» **Task directions**
Swap "guest post" for "guest article" in the stretch of items from the line containing "You are a GUI" through the line containing "Image resolution: width=1020". Return only those lines, with everything else left unchanged.

Input material START

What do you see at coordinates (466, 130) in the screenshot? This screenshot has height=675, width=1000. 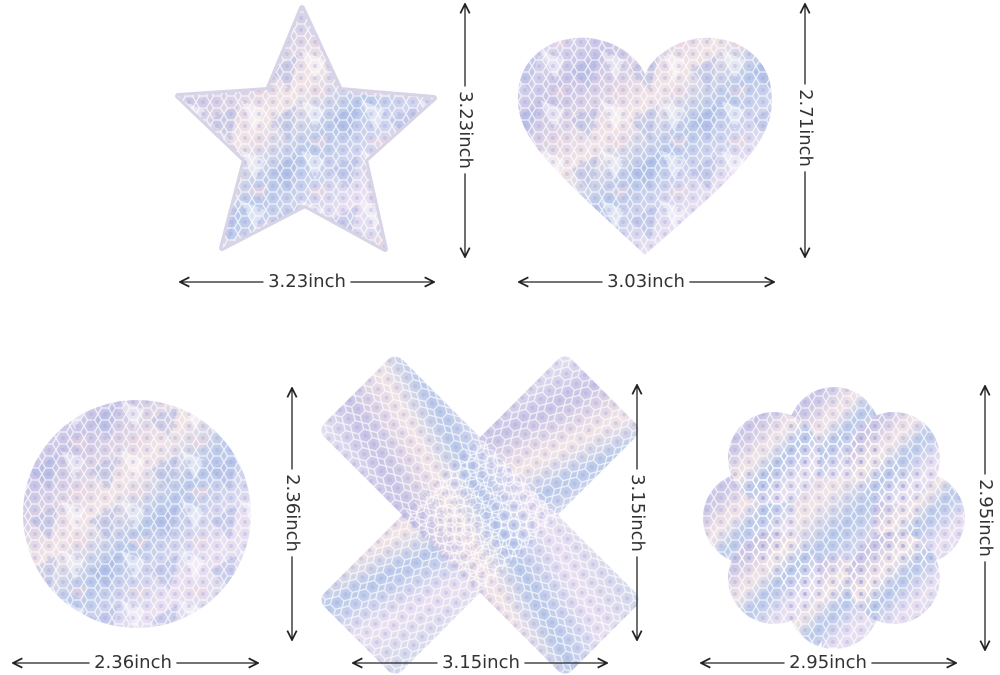 I see `height-label: 3.23inch` at bounding box center [466, 130].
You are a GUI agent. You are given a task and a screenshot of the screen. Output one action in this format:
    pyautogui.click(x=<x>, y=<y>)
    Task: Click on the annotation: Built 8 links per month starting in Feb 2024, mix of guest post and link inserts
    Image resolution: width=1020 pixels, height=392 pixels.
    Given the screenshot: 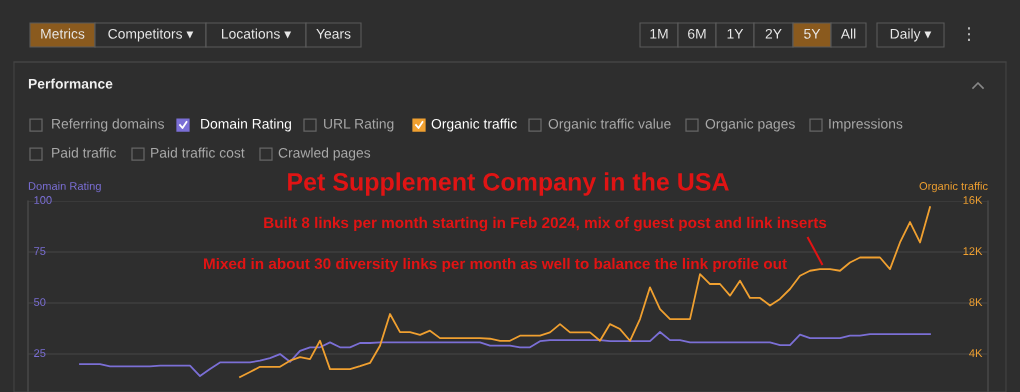 What is the action you would take?
    pyautogui.click(x=546, y=224)
    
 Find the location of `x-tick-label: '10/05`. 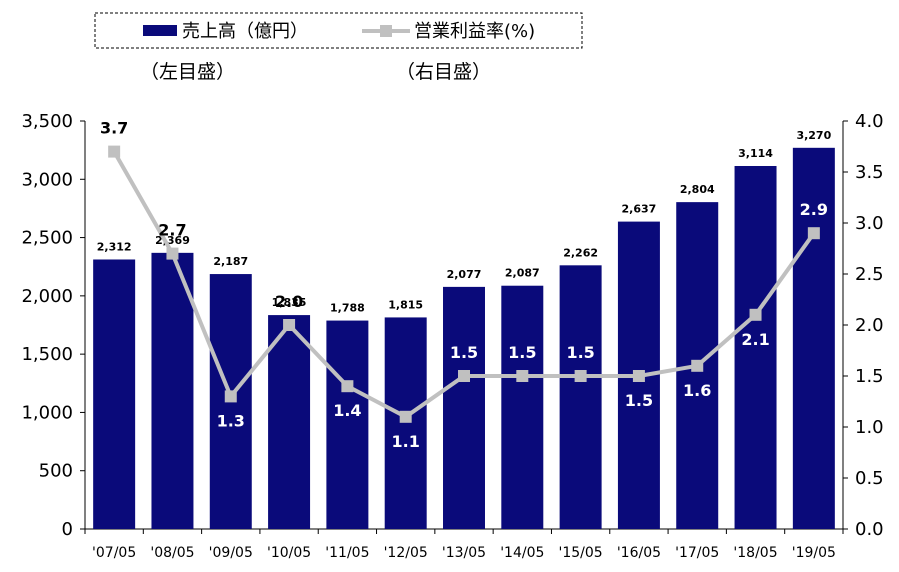

x-tick-label: '10/05 is located at coordinates (289, 553).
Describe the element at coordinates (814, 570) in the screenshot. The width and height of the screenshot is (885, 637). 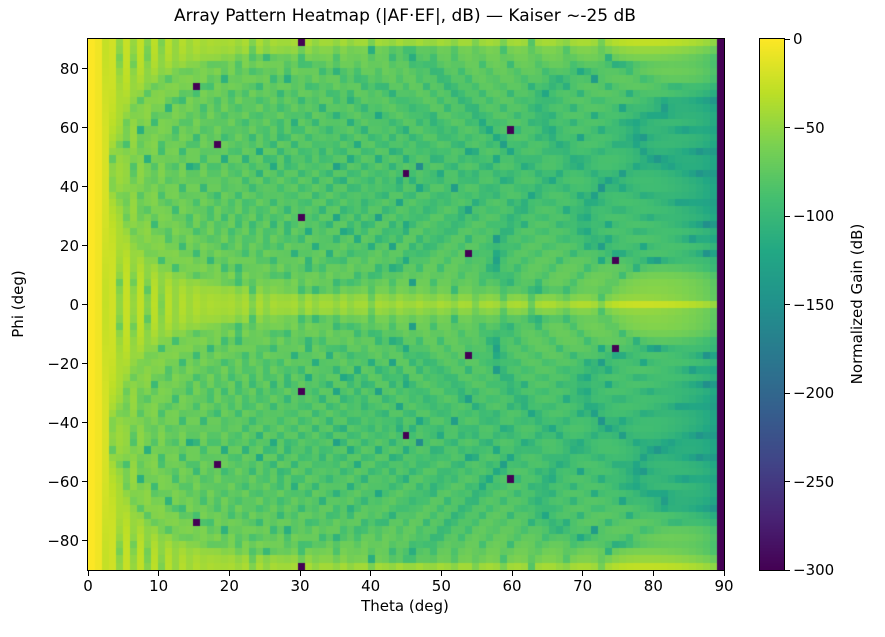
I see `colorbar-tick-label: −300` at that location.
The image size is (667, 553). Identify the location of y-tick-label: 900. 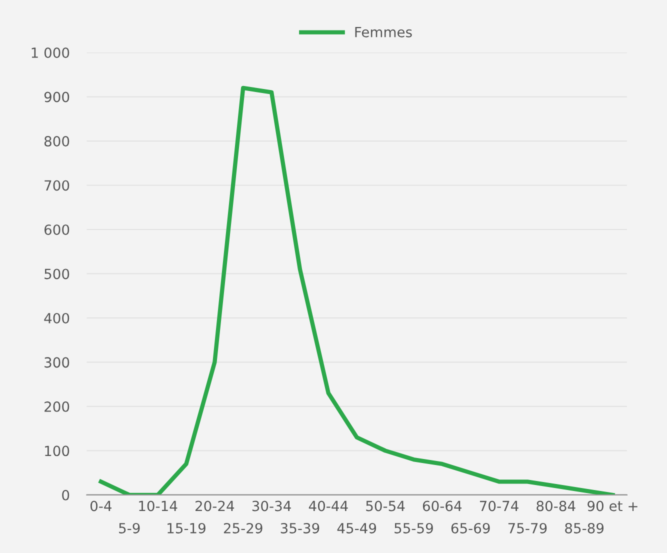
(57, 97).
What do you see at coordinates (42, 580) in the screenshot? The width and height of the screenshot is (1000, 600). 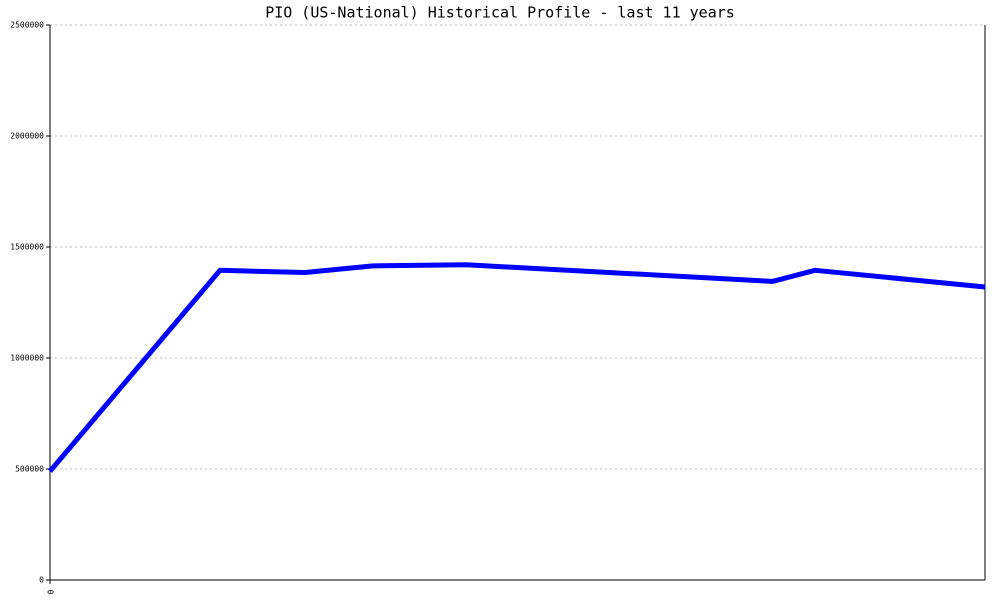 I see `y-tick-label: 0` at bounding box center [42, 580].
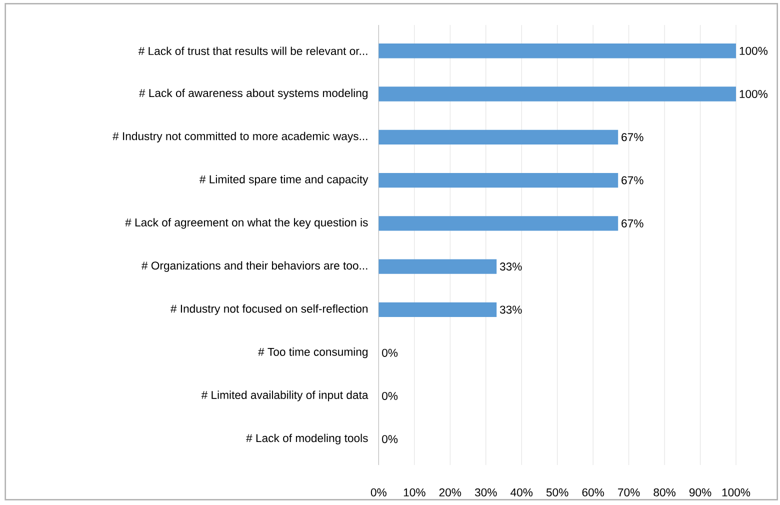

Input material END

» **Output of the task**
You are a GUI agent. You are given a task and a screenshot of the screen. Output one action in this format:
    pyautogui.click(x=<x>, y=<y>)
    Task: Click on the annotation: Built 8 links per month starting in Feb 2024, mix of guest article and link inserts
    Image resolution: width=1020 pixels, height=392 pixels.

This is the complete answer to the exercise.